Please pull out every line of text from the rows below, word for word, and leave the pictures out.

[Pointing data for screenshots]
******************************
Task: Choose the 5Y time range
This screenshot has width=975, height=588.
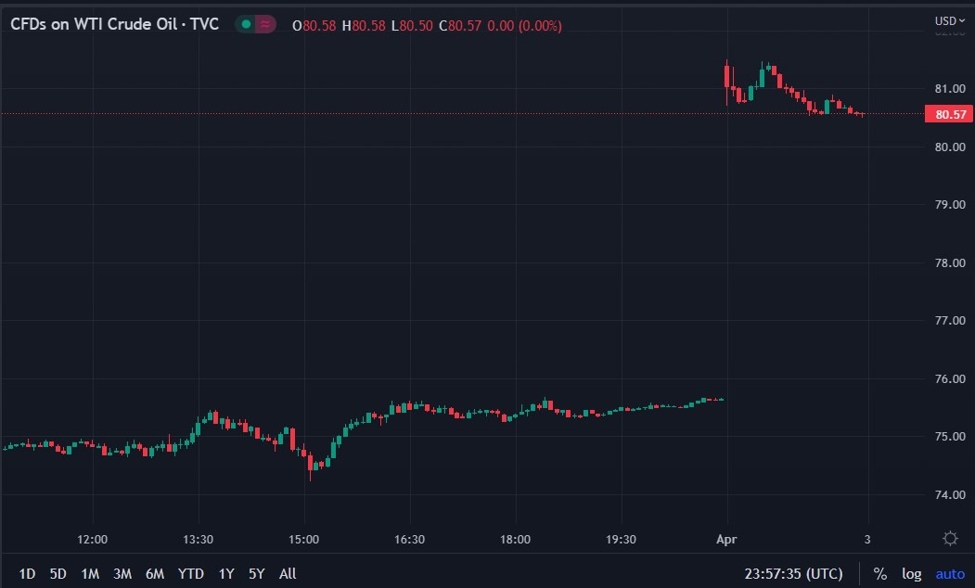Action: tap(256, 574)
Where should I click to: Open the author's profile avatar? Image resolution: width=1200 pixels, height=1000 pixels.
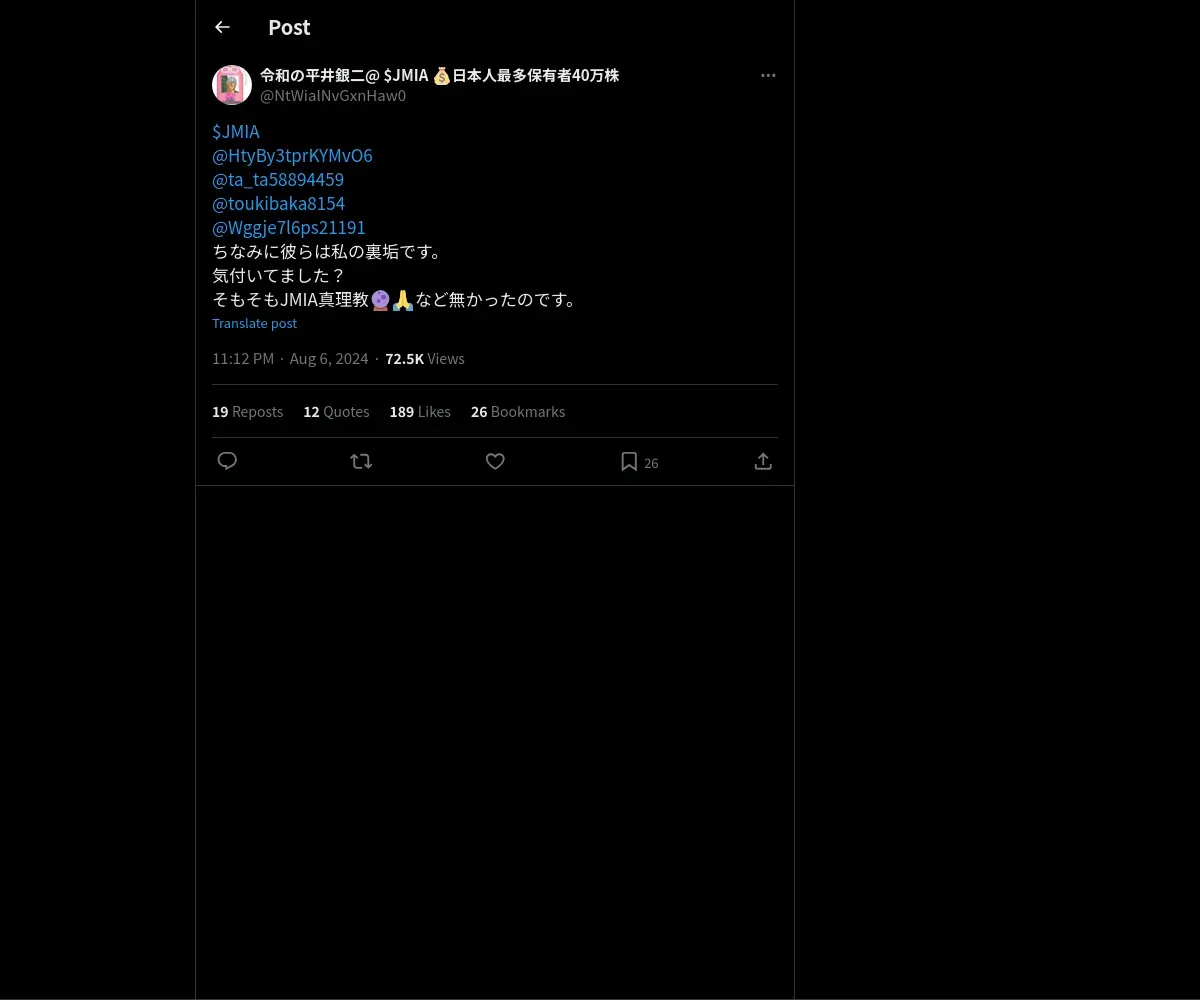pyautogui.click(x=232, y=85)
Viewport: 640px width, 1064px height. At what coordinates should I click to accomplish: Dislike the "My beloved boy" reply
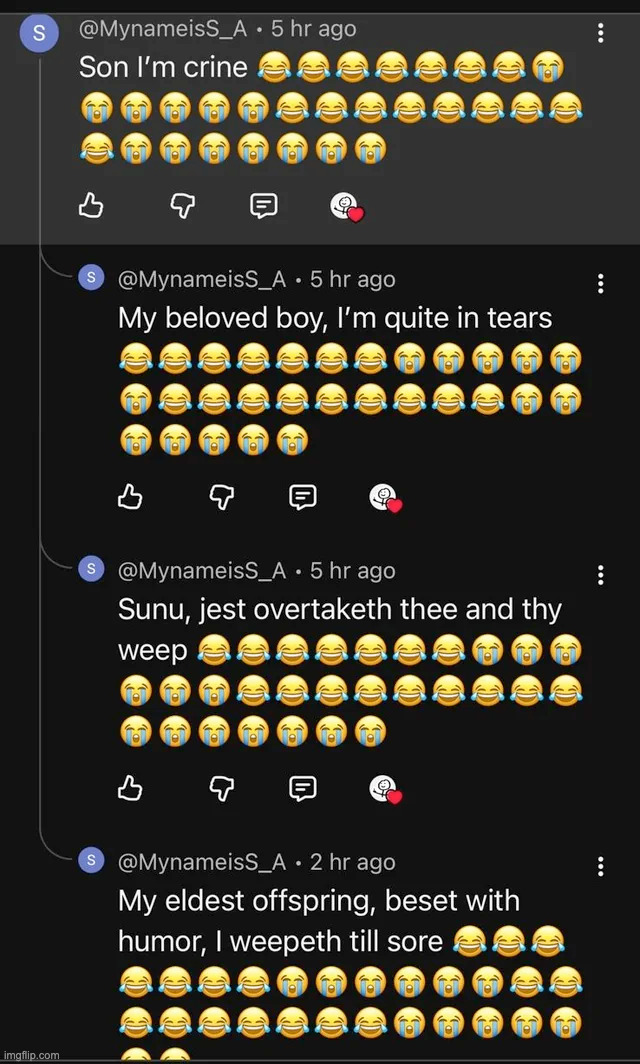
******************************
Result:
Task: Choose the 5Y time range
This screenshot has width=975, height=588.
Action: tap(256, 574)
Where should I click to: Open the author's profile avatar? Image resolution: width=1200 pixels, height=1000 pixels.
pyautogui.click(x=232, y=85)
Viewport: 640px width, 1064px height. At what coordinates should I click to accomplish: Dislike the "My beloved boy" reply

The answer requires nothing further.